Z wielką pompą rozpoczęła się na paryskich Polach Elizejskich trzydniowa wizyta króla Karola III we Francji. Brytyjski monarcha i prezydent Emmanuel Macron uczestniczyli wspólnie w ceremonii zapalenia znicza na Grobie Nieznanego Żołnierza pod Łukiem Triumfalnym. Na wieczór zaplanowano uroczystą kolację w Wersalu.

Pałac Elizejski nie kryje, że prezydent Emmanuel Macron chce - mimo brexitu - zacieśnić współpracę wojskową z Wielką Brytanią, szczególnie w kontekście agresywnej polityki Rosji, bo z powodów historycznych Niemcy nie są dziś militarną potęgą, nie dysponują też bronią atomową.

Przewidziane zostały spotkania Karola III i Macrona z żołnierzami obu krajów oraz przelot francuskich i brytyjskich samolotów wojskowych nad Polami Elizejskimi.

Później królewska para zaproszona została na obiad do Pałacu Elizejskiego, a wieczorem na wystawną kolację do królewskiego pałacu w Wersalu, by złagodzić napięcia na osi Paryż-Londyn, które pojawiły się po brexicie.

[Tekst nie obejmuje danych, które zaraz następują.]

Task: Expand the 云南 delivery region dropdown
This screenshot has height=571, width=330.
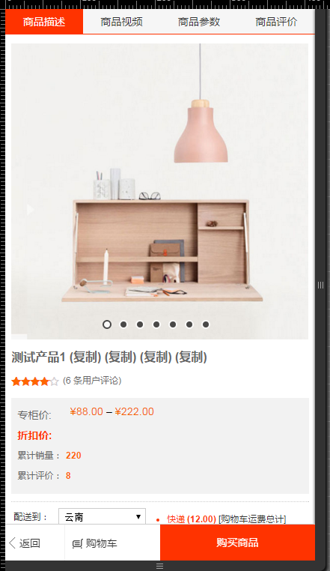Action: [x=102, y=517]
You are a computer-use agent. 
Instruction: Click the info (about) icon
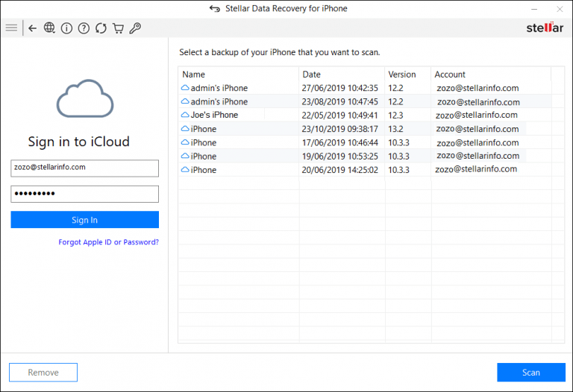[66, 28]
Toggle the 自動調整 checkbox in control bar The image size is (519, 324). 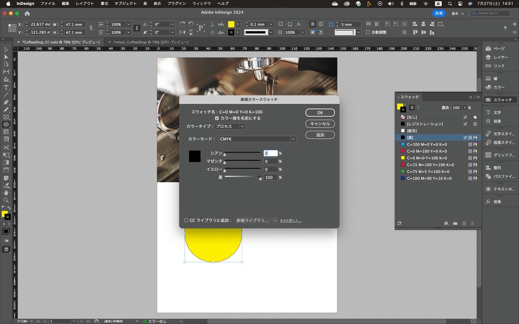[368, 32]
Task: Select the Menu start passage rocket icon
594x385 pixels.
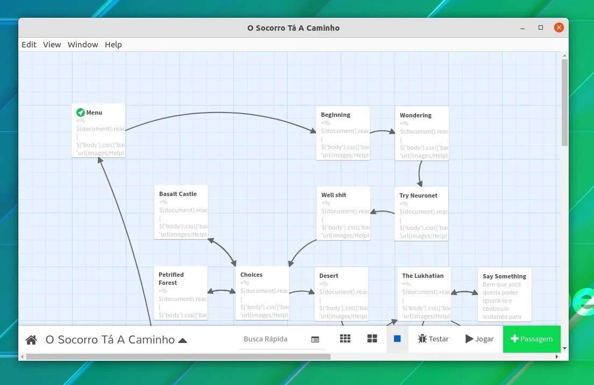Action: pyautogui.click(x=80, y=113)
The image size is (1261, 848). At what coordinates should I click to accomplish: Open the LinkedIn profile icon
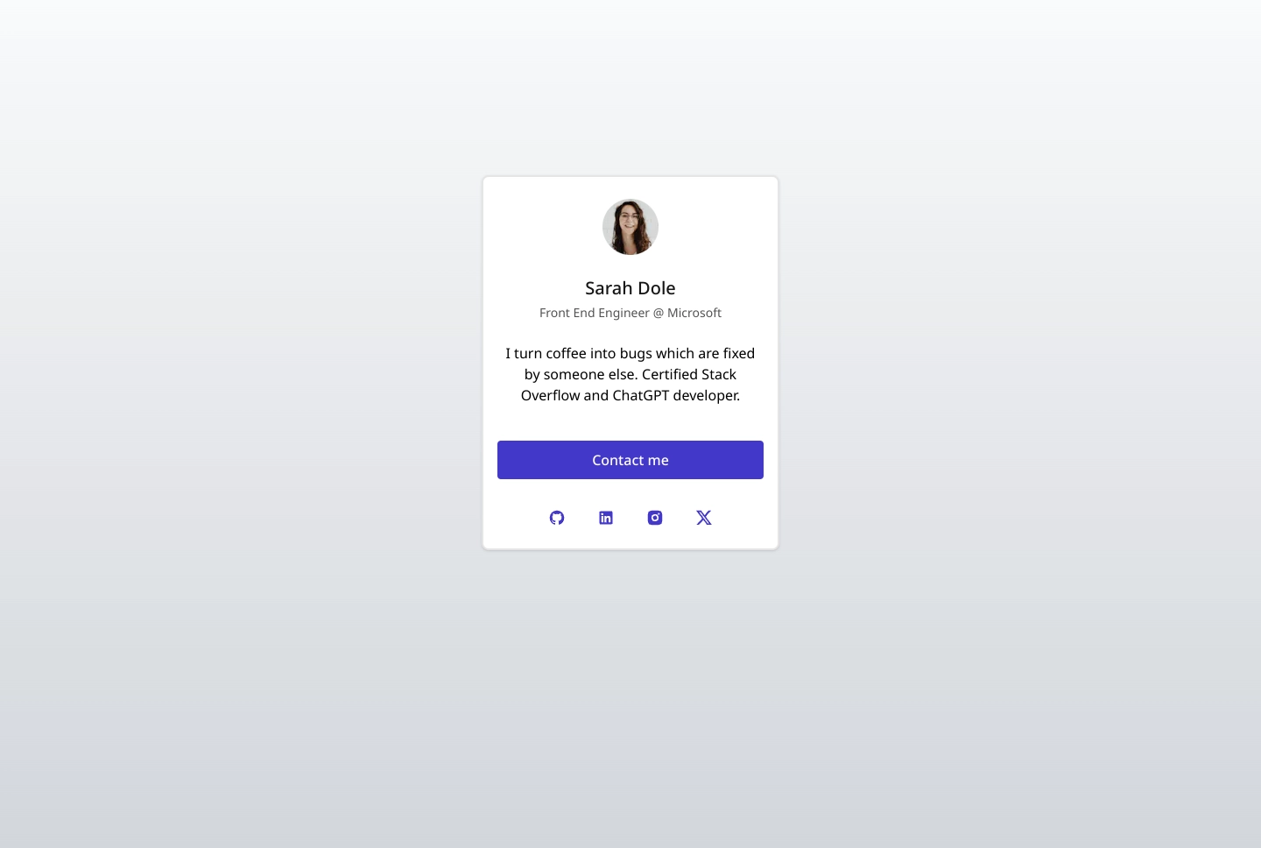(606, 518)
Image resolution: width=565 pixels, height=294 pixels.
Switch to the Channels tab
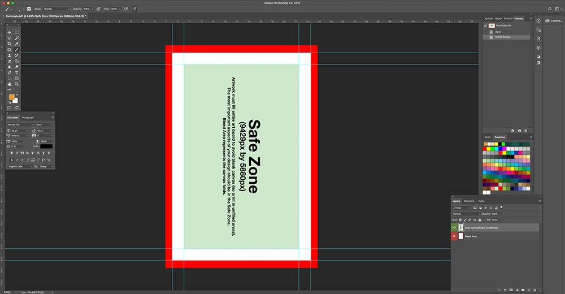[x=469, y=201]
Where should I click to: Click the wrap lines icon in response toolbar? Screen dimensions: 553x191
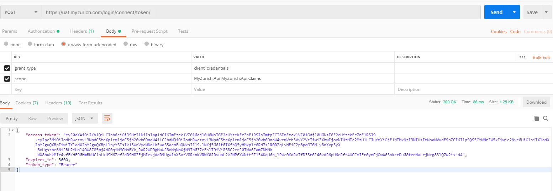(107, 119)
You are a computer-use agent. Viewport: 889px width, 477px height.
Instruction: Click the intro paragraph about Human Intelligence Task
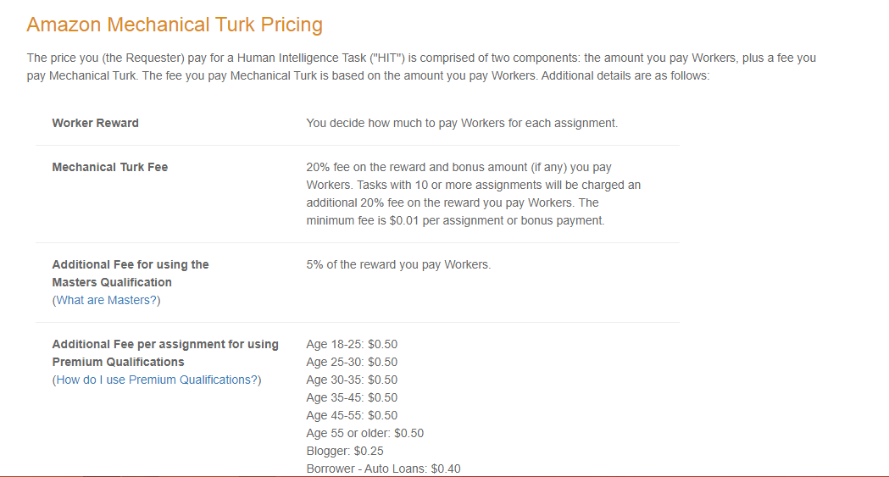(421, 67)
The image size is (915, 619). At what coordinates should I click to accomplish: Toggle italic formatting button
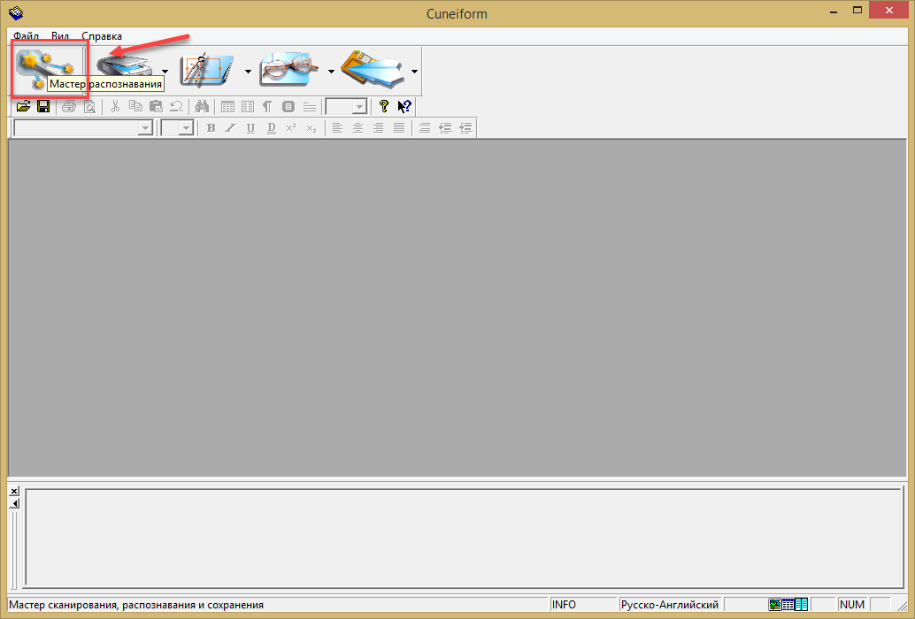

Paryscy komentatorzy przypominają, że Macron zaprosił Karola III do Francji już w marcu, ale lokator Pałacu Elizejskiego musiał w ostatniej chwili wycofać to zaproszenie, bo we Francji trwały zamieszki i służby obawiały się, że nie będzie można zagwarantować bezpieczeństwa brytyjskiego monarchy.

Dlatego też teraz Karol III i królowa Kamila przyjmowani są z jeszcze większą pompą niż było to planowane pół roku temu.

Ponad 160 gościom, wśród których znajduje się m.in. wokalista grupy The Rolling Stones Mick Jagger oraz słynny brytyjski aktor Hugh Grant, zaserwowane zostaną m.in. bardzo rzadkie błękitne homary.